Reproduce the records exactly, beginning with their first line and ending with the line that contains "Expand the TYPE", and output nothing more.

- - -

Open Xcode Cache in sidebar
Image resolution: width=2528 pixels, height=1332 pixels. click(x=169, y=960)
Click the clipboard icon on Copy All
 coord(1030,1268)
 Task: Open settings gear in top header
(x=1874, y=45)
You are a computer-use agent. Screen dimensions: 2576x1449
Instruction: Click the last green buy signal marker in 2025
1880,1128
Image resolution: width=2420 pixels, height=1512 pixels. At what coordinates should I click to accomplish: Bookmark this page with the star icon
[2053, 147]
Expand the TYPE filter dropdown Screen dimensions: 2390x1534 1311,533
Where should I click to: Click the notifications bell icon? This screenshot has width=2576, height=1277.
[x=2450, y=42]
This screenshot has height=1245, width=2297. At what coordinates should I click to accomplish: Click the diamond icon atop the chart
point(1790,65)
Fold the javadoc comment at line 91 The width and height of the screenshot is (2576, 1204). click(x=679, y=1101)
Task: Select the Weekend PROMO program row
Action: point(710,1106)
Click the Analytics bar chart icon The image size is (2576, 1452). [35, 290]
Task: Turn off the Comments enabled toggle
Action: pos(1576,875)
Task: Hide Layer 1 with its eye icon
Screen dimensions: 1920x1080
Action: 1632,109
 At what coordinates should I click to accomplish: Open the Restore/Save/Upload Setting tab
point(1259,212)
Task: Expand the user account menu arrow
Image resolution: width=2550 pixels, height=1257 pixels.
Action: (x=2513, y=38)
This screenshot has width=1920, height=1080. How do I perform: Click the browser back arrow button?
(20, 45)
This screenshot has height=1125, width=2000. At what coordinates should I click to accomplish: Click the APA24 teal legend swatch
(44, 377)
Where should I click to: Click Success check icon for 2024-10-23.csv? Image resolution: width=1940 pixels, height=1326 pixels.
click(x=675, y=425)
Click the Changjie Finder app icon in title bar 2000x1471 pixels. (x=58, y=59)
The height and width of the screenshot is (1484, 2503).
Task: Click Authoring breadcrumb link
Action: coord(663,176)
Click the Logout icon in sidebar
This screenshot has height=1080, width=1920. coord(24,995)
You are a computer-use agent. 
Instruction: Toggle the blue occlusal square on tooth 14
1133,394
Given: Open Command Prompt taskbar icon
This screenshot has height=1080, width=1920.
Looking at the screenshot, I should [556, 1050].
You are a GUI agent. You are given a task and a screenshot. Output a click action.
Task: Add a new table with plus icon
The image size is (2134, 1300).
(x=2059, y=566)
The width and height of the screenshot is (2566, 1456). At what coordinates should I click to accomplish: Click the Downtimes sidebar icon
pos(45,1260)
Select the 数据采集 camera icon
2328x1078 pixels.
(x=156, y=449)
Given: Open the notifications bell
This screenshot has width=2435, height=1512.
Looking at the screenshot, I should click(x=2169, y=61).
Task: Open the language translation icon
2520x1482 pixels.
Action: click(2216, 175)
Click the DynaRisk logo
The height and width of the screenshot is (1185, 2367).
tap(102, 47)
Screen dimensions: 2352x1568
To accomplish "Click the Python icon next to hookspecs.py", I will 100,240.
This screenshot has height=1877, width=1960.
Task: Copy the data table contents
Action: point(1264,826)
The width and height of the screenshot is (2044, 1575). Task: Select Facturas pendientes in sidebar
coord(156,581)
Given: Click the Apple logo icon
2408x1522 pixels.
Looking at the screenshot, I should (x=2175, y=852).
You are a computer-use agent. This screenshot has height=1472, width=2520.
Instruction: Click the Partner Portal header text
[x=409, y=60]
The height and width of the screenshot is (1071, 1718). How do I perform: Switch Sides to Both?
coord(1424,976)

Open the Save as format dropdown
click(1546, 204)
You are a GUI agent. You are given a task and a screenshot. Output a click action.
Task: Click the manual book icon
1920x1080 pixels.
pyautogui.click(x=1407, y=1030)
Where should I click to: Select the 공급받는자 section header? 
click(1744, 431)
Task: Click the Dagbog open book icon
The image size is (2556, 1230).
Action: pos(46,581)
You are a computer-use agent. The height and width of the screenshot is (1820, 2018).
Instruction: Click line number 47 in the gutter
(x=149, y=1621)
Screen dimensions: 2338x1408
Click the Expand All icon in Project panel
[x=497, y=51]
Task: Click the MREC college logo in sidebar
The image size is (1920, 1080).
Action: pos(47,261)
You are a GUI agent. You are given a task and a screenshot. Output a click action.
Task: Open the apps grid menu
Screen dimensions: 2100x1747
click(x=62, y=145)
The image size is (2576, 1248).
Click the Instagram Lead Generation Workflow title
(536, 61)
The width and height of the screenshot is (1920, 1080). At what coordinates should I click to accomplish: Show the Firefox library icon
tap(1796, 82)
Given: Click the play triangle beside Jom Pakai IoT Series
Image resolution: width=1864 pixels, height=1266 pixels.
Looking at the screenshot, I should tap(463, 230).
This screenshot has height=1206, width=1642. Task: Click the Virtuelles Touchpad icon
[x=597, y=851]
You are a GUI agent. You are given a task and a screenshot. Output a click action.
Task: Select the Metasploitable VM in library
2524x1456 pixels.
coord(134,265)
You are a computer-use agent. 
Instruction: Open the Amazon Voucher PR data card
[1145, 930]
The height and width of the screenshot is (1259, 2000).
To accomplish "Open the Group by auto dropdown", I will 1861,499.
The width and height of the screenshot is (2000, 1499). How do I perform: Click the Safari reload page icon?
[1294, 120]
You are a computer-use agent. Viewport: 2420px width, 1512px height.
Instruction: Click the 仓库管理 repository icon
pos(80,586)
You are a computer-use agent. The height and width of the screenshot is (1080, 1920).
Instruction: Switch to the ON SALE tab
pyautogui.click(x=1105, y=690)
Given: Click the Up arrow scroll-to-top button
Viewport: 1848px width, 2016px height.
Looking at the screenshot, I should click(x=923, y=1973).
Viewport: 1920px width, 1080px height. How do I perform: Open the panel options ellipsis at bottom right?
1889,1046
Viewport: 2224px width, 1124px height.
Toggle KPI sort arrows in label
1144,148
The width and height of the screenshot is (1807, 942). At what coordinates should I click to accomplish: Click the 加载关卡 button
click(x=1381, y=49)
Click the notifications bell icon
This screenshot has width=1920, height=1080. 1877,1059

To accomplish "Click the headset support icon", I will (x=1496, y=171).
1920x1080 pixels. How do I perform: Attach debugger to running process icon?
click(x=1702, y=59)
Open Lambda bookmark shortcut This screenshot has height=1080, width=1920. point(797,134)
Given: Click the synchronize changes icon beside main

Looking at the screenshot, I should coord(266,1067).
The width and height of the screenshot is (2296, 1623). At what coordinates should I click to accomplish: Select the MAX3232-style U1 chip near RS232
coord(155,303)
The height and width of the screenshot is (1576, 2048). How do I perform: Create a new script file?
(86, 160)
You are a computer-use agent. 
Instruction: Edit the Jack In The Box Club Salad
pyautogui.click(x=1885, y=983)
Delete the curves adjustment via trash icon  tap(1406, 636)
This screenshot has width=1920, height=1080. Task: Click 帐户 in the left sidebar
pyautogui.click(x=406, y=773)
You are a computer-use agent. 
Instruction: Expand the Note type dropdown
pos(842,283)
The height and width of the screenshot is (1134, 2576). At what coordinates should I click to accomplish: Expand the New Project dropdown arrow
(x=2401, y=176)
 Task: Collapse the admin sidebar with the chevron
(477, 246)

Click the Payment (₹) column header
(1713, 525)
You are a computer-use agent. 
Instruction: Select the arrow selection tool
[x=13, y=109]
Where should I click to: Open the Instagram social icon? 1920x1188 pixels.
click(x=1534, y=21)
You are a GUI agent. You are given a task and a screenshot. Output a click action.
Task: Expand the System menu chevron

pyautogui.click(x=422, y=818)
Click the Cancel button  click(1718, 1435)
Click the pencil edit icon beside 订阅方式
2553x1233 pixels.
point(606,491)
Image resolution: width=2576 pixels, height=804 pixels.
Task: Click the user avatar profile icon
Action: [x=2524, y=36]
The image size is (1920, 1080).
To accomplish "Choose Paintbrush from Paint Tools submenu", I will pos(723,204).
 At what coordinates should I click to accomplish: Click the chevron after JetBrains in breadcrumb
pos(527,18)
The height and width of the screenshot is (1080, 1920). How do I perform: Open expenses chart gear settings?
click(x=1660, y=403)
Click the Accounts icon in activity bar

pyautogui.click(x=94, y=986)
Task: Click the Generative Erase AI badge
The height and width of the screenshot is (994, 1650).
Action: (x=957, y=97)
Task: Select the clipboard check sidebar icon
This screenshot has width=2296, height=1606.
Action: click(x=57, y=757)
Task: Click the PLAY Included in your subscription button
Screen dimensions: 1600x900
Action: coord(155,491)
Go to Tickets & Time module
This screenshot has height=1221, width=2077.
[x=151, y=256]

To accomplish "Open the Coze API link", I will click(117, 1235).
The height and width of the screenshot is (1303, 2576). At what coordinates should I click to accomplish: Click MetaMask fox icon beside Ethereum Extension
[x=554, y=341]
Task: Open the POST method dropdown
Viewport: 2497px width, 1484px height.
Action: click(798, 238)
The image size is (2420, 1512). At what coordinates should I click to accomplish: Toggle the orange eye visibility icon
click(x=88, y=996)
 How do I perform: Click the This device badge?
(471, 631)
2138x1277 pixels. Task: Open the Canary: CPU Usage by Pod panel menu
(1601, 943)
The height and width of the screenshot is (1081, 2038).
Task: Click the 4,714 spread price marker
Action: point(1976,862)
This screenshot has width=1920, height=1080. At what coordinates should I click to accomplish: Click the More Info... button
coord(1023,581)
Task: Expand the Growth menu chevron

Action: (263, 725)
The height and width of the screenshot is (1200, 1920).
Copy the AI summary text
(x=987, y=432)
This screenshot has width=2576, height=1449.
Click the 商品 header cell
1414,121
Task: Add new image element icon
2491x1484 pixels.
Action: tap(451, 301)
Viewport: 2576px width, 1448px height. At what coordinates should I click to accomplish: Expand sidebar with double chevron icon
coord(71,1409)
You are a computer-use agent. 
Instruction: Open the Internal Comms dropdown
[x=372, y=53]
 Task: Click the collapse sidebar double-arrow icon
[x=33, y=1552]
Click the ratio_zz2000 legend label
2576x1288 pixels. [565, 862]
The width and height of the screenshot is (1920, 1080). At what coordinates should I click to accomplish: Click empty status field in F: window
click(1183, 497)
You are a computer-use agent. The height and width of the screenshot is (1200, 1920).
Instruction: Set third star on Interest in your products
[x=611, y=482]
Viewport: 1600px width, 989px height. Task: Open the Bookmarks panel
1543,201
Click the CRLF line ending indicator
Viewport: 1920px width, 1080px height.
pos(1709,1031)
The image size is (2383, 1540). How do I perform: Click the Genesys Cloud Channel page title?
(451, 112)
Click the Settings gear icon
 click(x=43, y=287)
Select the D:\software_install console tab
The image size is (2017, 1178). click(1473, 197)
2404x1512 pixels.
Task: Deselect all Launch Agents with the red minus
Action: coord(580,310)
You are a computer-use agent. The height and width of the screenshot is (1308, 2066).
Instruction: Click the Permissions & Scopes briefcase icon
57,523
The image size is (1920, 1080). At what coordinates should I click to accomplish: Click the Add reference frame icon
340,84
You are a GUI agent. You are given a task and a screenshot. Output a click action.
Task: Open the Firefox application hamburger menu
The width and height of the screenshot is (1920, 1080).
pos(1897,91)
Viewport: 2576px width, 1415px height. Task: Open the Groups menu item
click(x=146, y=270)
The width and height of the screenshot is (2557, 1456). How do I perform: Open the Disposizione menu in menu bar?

- - -

## YOUR SOLUTION
Open Xcode Cache in sidebar
Image resolution: width=2528 pixels, height=1332 pixels. click(x=169, y=960)
Click the clipboard icon on Copy All
 coord(1030,1268)
 Task: Open settings gear in top header
(x=1874, y=45)
You are a computer-use agent. Screen dimensions: 2576x1449
Instruction: Click the last green buy signal marker in 2025
1880,1128
Image resolution: width=2420 pixels, height=1512 pixels. At what coordinates should I click to accomplish: Bookmark this page with the star icon
[2053, 147]
Expand the TYPE filter dropdown Screen dimensions: 2390x1534 1311,533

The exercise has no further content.